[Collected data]
********

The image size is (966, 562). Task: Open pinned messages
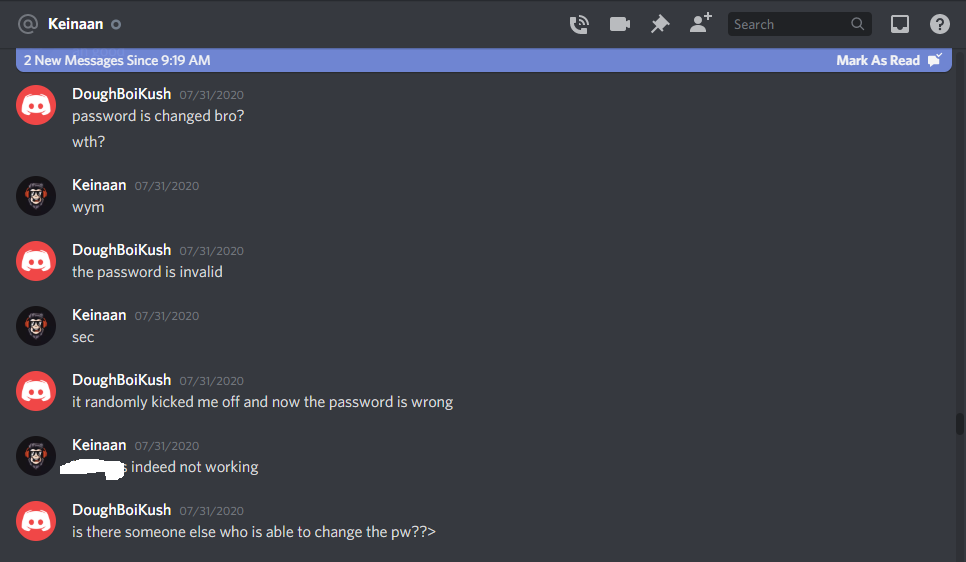[660, 24]
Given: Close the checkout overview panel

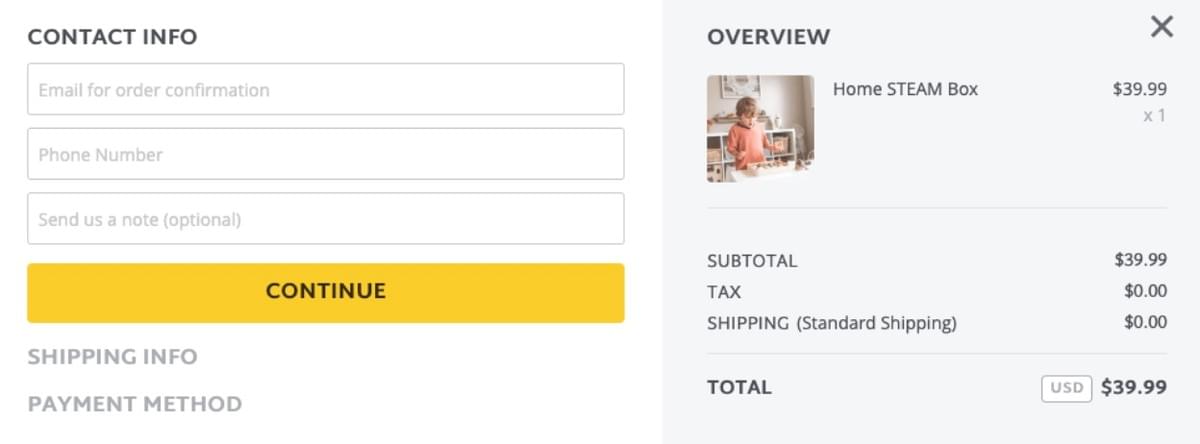Looking at the screenshot, I should tap(1161, 27).
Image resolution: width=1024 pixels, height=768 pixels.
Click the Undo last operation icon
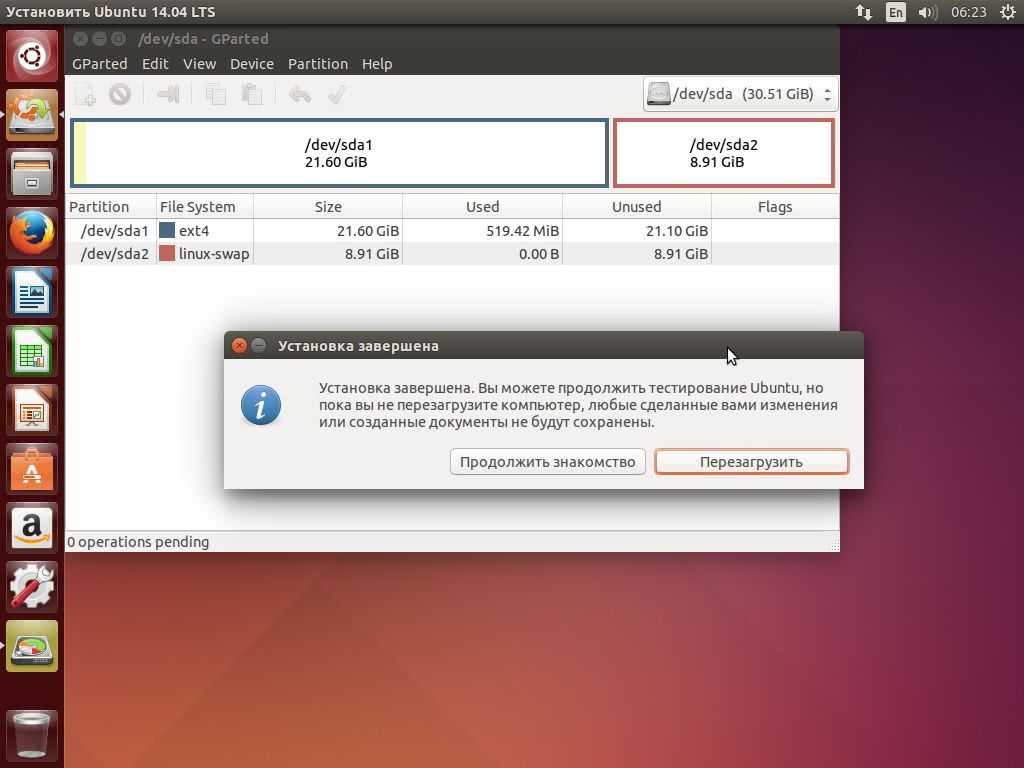(299, 94)
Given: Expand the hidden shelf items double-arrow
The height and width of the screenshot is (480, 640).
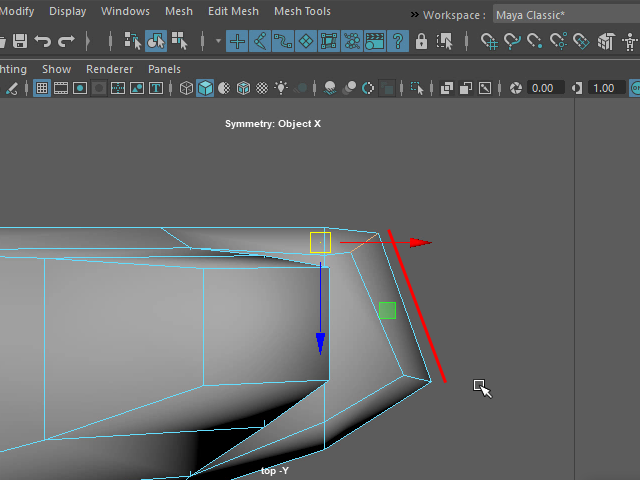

********

__Exercise objective__: Restate the records word for word, omitting images.

__Output for this task__:
The image size is (966, 562). Task: Open pinned messages
[660, 24]
Given: Close the checkout overview panel

Looking at the screenshot, I should tap(1161, 27).
Image resolution: width=1024 pixels, height=768 pixels.
Click the Undo last operation icon
(299, 94)
Given: Expand the hidden shelf items double-arrow
The height and width of the screenshot is (480, 640).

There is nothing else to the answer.